機能性胃腸症とは

機能性胃腸症とは、内視鏡などの一般的検査で異常が認められないのに、胃の痛みや胃もたれ、食欲不振などの症状を感じることをいいます。以前は「慢性胃炎」などと診断されていましたが、胃粘膜には炎症がないことから近年では「機能性胃腸症」と呼ばれるようになっています。

 

 

機能性胃腸症の原因

 機能性胃腸症の原因ははっきりと分かっていませんが、精神的・身体的なストレスや生活習慣の乱れなどが関係すると考えられています。ストレスによる緊張状態が、胃の運動機能の低下や知覚神経の過敏を引き起こし、胃もたれや胃の痛みが現れるとされています。

 

 

機能性胃腸症の症状

機能性胃腸症は自覚症状などにより次のように分類されます。

 ・運動不全型

胃の拡張機能や収縮機能の低下による、胃もたれ・膨満感・食欲不振・吐き気・嘔吐などを主訴とするもの。日本人の機能性胃腸症の6割を占める。

 ・潰瘍型

知覚神経の過敏や胃酸の分泌過多などによる、みぞおちの痛みや胸焼けなどの症状を中心とするもの。

 ・非特異型

いずれかの症状があるが、上記2つの型に当てはまらないもの。

 

 

機能性胃腸症の治療

 治療の中心は、症状に合わせた薬物療法となります。低下した運動機能を改善する薬や胃酸の分泌を抑える薬、ストレスを和らげるための抗不安薬などが用いられます。日常生活では、規則正しく食事をとり消化の良いものを食べる、休養や睡眠・適度な運動などでストレスをためないようにするといったことを心がけるのが大切です。

 

効果的な漢方薬治療と対策

漢方では胃腸のはたらきに関わるのは「肝」と「脾」です。ストレスにより精神活動に関わる肝の働きが失調すると、消化吸収を担う脾の機能が低下するとされています。脾の低下は更にエネルギーである「気」を不足させ、意欲低下や疲労倦怠感などの原因となります。従って機能性胃腸症の治療には脾胃(胃腸)を整えることや肝を抑えることが必要であり、こういった作用を持つ漢方薬が有効となります。

 

人参湯・・・脾を補い整える代表的な生薬「人参」を中心とし、お腹を温めて痛みをとり、消化管内の余分な水を取り除く作用もある漢方薬です。主に体力がなく冷え性で、下痢をしやすいような人に向いています。

 

六君子湯・・・脾胃の機能を整え、気を補い、体に滞った水の代謝を良くする作用があります。機能性胃腸症では運動不全型の第一選択薬ともされる漢方薬です。
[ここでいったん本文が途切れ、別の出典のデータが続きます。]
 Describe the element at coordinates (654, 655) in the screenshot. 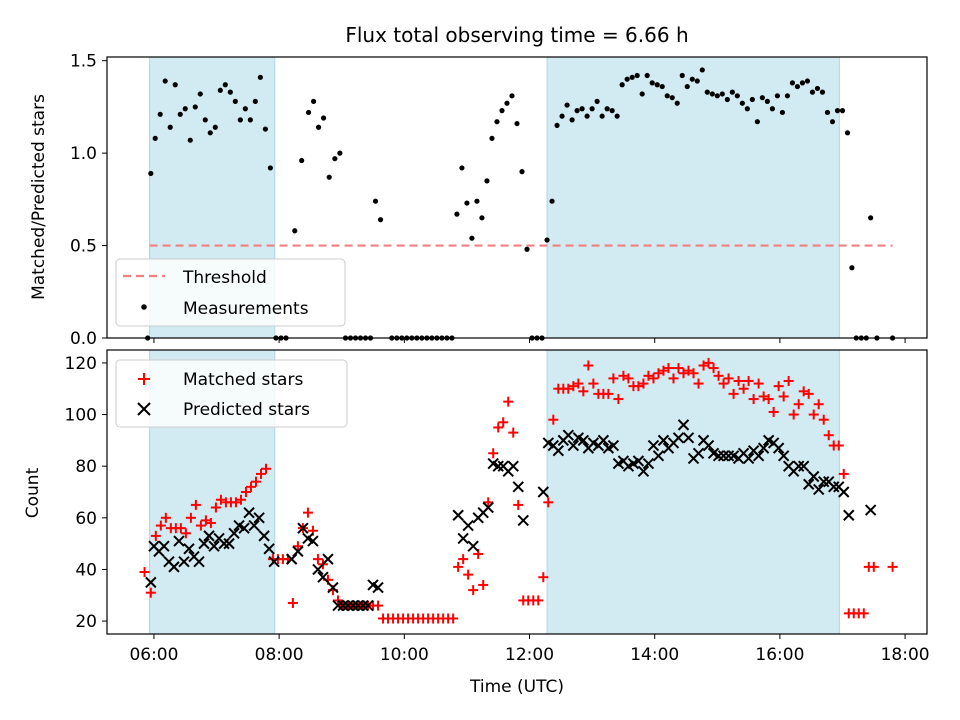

最近の研究では食欲改善効果があることも分かっています。

 

半夏瀉心湯・・・消化吸収を改善し、吐き気を抑え、余分な水を取り除くなどの作用があります。精神的ストレスからくる消化不良などによく用いられる漢方薬です。体力中程度で、みぞおちがつかえた感じや、お腹がゴロゴロと鳴るような症状がある人に効果的です。

 

安中散・・・脾胃を温めて痛みをとる作用や、気の流れを改善する作用があります。やせ型で冷えがあり、神経の使い過ぎで胃痛や胸焼け・胃もたれなどを起こすような人に効果的です。

 

抑肝散・・・名前の通り肝の高ぶりを抑え、精神神経症状を改善する代表的な漢方薬です。特にイライラして感情を抑えられなかったり、不眠になったりするタイプの人に向いています。このような抗ストレス作用により、精神と関連する胃腸の働きを改善する効果があります。

 

補中益気湯・・・脾胃の働きを正常に整え、消化吸収を改善して気を補い元気をつける漢方薬です。体力が弱り疲労感が強いタイプの胃腸虚弱に適しています。